SWR3 Gedanken
In meiner zweiten Klasse erzähle ich den Kindern von der Vesperkirche, also von den armen Menschen, die in die Kirche kommen. Die Kinder erklären mir, dass man den Leuten auf der Straße helfen kann und dass sie das auch tun und wie das in ihren Familien gesehen wird. Bei den einen sagen die Eltern: „Denen geben wir nichts; die geben das sowieso nur für Alkohol aus.“ Bei den anderen: „Ab und zu kann man schon etwas geben. Die haben ja sonst nichts.“
Ich erzähle ihnen auch von einem Mann, der verprügelt wurde, nur weil er auf der Straße lebt, und von einem großen starken Mann gerettet wurde, weil der sich mutig vor ihn gestellt hat. Wie der Mann, der gerettet wurde, am nächsten Tag mit gebrochener Nase in die Kirche kam. Ich bin beeindruckt, wie schnell die Kinder verstehen, worum es da geht.

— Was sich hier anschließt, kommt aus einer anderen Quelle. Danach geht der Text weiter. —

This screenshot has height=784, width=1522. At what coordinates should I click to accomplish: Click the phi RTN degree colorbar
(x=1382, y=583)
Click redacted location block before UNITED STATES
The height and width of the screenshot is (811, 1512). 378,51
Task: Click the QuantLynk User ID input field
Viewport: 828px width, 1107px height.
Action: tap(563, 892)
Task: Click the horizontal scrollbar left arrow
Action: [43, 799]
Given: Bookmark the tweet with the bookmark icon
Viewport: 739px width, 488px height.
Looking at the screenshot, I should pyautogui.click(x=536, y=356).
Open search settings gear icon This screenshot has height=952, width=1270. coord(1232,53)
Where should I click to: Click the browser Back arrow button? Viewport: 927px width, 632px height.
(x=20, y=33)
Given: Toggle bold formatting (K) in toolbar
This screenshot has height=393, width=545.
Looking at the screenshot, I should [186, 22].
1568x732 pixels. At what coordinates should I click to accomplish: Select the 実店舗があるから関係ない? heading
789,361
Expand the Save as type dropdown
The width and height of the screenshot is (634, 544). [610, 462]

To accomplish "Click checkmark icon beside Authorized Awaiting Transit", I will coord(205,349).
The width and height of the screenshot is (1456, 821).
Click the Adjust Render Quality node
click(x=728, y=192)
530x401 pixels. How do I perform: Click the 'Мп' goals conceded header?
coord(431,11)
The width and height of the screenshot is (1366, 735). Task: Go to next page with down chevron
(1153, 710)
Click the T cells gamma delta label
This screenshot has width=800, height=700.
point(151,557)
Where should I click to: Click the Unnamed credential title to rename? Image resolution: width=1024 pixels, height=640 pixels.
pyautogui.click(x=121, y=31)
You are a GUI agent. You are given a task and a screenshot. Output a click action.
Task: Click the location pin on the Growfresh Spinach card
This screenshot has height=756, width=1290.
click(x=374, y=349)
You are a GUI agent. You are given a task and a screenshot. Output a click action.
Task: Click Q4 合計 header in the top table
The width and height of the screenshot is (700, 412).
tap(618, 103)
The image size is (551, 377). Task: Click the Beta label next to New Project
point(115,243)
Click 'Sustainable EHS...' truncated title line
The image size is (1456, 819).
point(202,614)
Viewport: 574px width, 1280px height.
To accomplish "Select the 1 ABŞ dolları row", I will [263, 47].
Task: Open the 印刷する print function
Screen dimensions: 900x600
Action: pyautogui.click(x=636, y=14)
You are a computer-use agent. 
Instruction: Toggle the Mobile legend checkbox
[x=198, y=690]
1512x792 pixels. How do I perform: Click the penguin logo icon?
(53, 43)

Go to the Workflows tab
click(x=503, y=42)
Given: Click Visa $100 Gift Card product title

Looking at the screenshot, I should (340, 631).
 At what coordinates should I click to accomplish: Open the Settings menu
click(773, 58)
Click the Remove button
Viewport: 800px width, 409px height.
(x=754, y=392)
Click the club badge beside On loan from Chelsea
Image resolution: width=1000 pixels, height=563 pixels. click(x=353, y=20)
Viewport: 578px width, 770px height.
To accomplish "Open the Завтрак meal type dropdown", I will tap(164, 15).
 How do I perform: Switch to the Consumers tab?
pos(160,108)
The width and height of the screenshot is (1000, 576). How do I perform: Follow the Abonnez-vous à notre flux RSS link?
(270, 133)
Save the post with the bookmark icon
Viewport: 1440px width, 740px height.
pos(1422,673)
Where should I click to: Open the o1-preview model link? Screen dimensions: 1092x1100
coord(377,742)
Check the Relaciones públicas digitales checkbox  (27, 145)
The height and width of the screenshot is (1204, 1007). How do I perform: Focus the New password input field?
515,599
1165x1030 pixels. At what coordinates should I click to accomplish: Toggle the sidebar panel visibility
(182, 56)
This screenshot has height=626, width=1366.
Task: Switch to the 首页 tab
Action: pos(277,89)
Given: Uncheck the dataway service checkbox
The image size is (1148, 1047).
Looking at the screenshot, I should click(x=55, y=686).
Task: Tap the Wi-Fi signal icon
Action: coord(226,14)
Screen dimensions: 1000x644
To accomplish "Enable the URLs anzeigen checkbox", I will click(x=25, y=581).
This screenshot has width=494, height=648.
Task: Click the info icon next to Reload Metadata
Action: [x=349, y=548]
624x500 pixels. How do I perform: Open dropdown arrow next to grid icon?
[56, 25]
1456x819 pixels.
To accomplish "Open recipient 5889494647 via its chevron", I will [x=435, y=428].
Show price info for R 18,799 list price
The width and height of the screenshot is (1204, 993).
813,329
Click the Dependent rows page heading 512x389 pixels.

Sonja meldet sich und erklärt: „Der ist doch genauso viel wert, auch wenn er auf der Straße lebt. Der ist auch ein Mensch!“ Leo will am liebsten die Angreifer verprügeln und meint dann: „Die sind richtig feige. Die wollen den umbringen, der sich nicht wehren kann. Aber vor dem großen Starken sind sie abgehauen!“ Julian sagt: „Weißt du, ich hatte den Arm gebrochen. Jetzt verstehe ich, wie sich das anfühlt, und dann weiß ich auch, wie man anderen helfen kann. Wenn es so weh tut, hat man ständig Angst; dann muss man aufpassen, dass keiner einen anrempelt.“ Ich sage den Kindern, dass sie viel schlauer sind als manche Erwachsene. Die könnten etwas von ihnen lernen!